Se uma nova administração pretendesse enveredar por este caminho, das duas, três: ou trazia capitais próprios, ou um plano mirabolante para aumentar o mercado (e que passaria talvez por fundir a liga portuguesa com a espanhola), ou um novo acionista. Um investidor. Alguém que comprasse 51 por cento do clube. Foi o que aconteceu nesses grandes tubarões europeus.
É um dilema sobejamente conhecido na gestão, que em português corrente se explica facilmente: é querer sol na eira e chuva no nabal.
Isto é, não estamos a dizer que não seja possível vencer sem vender. Estamos a dizer que há muito poucas formas de o conseguir. E seria bastante mais honesto da parte de quem atira estes soundbites para título de entrevista, se explicasse aos benfiquistas qual delas tem em mente. Ou na manga. Ou se é apenas bluff.
Nas imortais palavras de Cuba Gooding Jr. para Tom Cruise em “Jerry Maguire”, “show me the money”. Mostrem-me o dinheiro.

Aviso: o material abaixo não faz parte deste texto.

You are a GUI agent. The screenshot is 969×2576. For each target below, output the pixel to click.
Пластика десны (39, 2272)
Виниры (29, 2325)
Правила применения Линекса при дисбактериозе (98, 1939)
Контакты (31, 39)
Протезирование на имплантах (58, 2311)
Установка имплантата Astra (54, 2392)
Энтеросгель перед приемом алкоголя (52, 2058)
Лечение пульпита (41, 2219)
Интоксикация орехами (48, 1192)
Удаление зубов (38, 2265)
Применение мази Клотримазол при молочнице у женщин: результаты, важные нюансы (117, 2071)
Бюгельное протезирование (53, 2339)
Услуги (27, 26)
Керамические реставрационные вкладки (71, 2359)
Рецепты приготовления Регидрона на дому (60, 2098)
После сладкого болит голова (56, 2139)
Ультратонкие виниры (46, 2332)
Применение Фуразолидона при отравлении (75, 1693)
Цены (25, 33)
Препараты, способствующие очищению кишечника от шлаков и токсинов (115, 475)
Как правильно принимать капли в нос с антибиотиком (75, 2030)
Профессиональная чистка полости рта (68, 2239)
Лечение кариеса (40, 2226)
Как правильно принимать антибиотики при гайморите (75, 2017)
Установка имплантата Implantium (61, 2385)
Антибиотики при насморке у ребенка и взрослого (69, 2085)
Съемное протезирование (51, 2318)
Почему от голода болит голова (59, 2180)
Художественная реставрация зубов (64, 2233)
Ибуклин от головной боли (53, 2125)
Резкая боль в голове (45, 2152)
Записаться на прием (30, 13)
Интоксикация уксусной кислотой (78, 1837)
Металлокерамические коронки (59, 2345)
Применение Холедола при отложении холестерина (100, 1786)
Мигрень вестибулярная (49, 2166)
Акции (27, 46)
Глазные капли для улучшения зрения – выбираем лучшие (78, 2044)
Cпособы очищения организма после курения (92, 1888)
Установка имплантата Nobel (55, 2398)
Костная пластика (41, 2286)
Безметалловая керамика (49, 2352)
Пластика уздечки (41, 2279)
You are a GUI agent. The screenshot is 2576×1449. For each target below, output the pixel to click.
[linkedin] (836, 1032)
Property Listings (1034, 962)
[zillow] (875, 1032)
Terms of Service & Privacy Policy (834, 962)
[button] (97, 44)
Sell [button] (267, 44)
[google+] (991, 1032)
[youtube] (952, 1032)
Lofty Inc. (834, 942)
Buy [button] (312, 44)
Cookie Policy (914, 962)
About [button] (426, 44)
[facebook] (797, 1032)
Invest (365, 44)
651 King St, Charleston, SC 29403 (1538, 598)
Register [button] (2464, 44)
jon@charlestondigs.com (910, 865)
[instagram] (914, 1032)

E faltaria explicar ainda outra coisa: como convenceria essa administração os jogadores a ficar, ano após ano? Com que ordenados? Com que argumentos? Como impedi-los de sonharem com as grandes ligas europeias? Com palmadinhas nas costas e muita conversa sobre a mística?
Já lá vai o tempo, se é que alguma vez houve.
Bem sei, como João Noronha Lopes, que, quando atingimos o topo na nossa profissão e no nosso país, é da natureza humana não nos contentarmos, aspirarmos a mais, elevar a fasquia, fixar novas metas, mais aliciantes. Por isso fizemos carreiras internacionais. Porque, uma vez superado um desafio, procuramos outro, maior, mais recompensador para nós e para as nossas famílias.
Portanto, de que forma é que aquilo que é bom e legítimo para nós pode ser mau para os jogadores do Benfica? Como é que um gestor pode entender que aquilo que é válido para a gestão deixa de o ser no futebol?
Uma nota final: ser comprador e não vendedor, por si só, não garante nada. O PSG já gastou dois mil milhões de euros em contratações nos últimos anos e não consegue ser campeão europeu até agora. O mesmo se aplica ao City. E a Juventus, apesar de todo o investimento e hegemonia do futebol italiano, o mais perto que esteve, ultimamente, de uma final europeia foi quando foi eliminada nas meias da Liga Europa… pelo Benfica.